● PROBLEM DESCRIPTION
Change "adapter" to "interface" in everything from the line containing "This screenshot has" down to the line containing "Given: Close the Transfer details screen", keeping all other text the same. Leave the pictures out of your answer.

● INFORMATION PROVIDED
- - - - -
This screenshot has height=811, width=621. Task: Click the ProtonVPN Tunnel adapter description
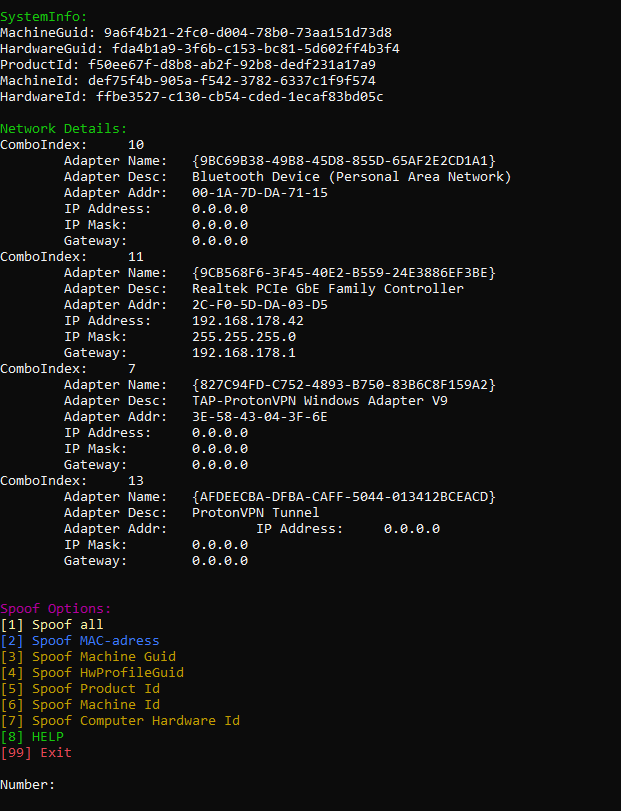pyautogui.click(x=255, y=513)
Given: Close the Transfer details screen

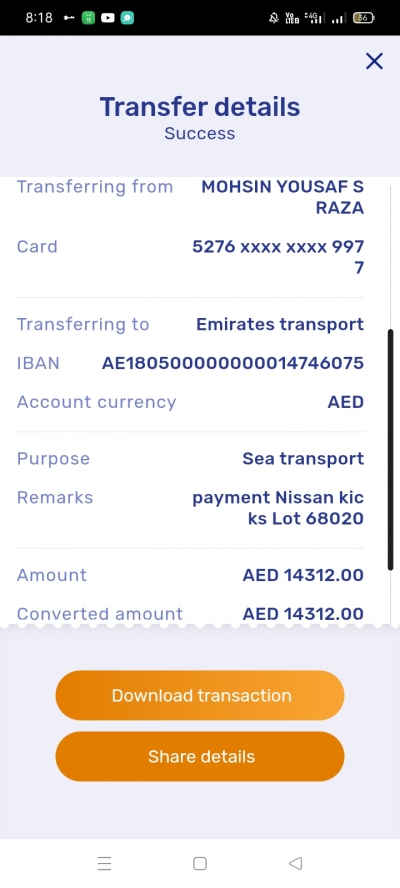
- - - - -
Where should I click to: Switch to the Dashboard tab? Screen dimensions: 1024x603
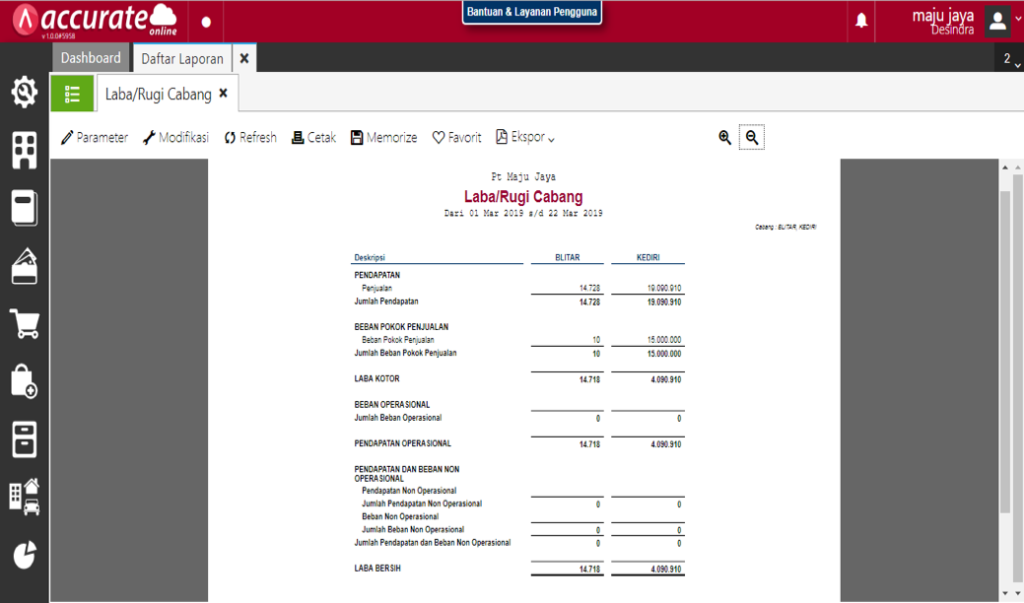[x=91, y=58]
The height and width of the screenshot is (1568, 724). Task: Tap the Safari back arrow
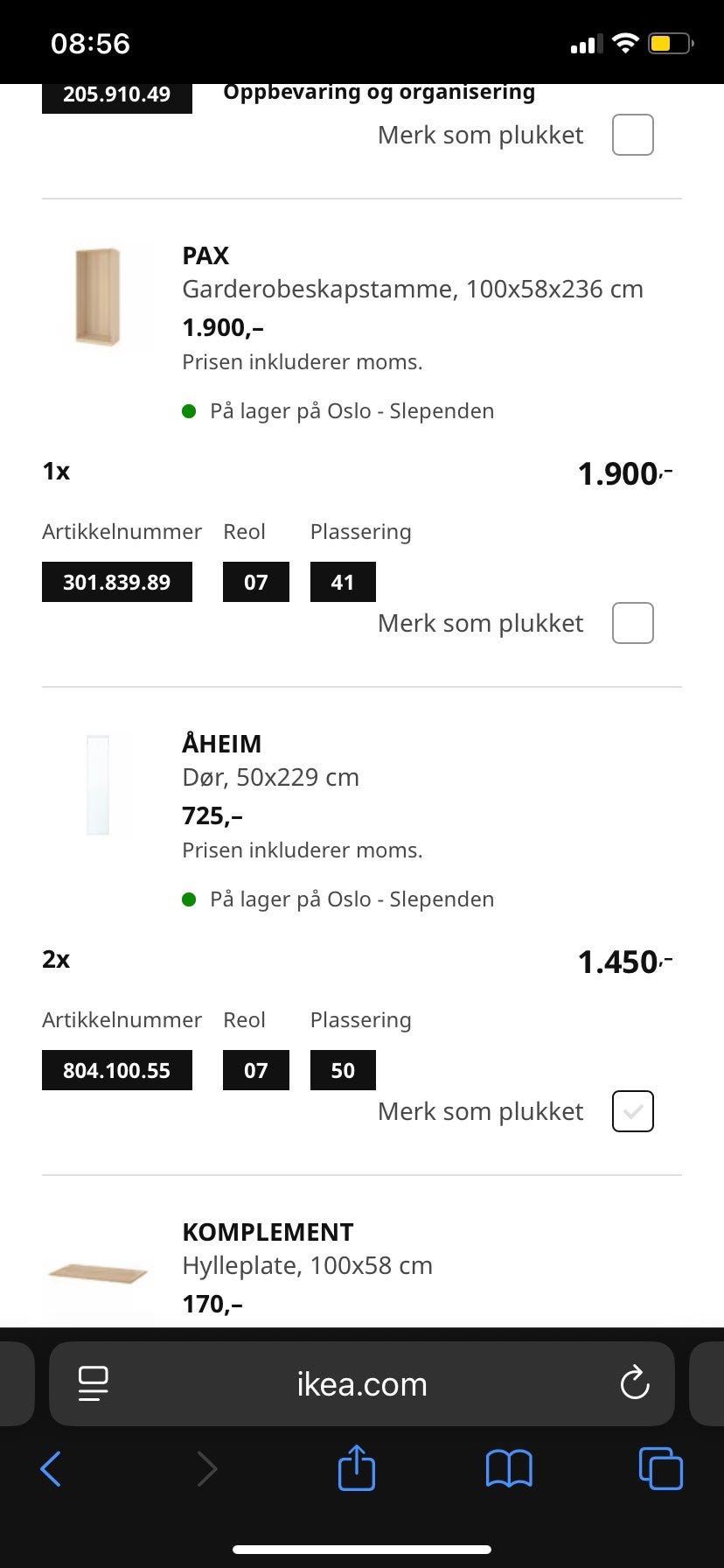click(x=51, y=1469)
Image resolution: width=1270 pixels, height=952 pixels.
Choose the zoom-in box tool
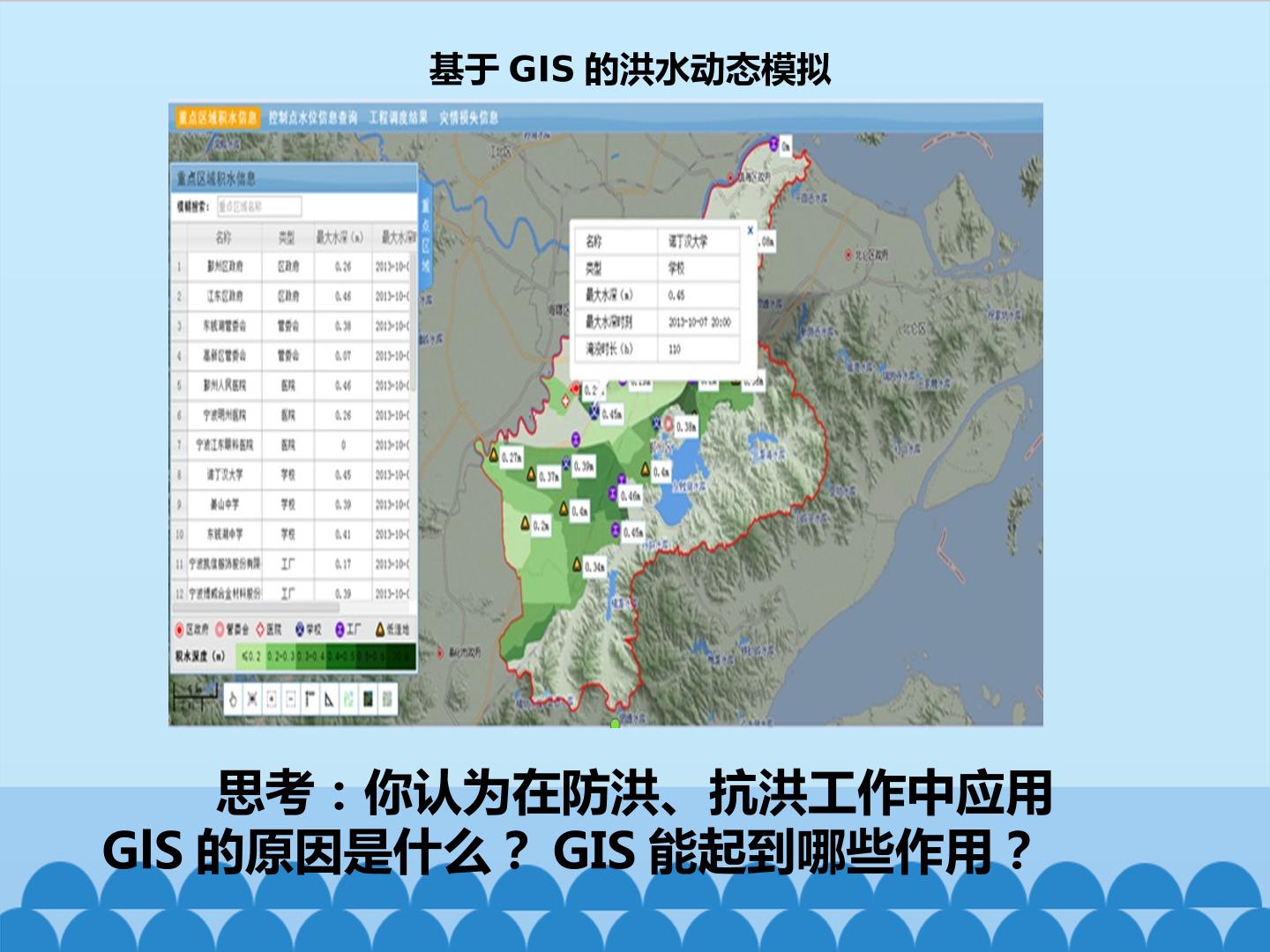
- - - - -
● PROBLEM SOLUTION
This screenshot has height=811, width=621. Task: Click the ProtonVPN Tunnel interface description
pyautogui.click(x=255, y=513)
Given: Close the Transfer details screen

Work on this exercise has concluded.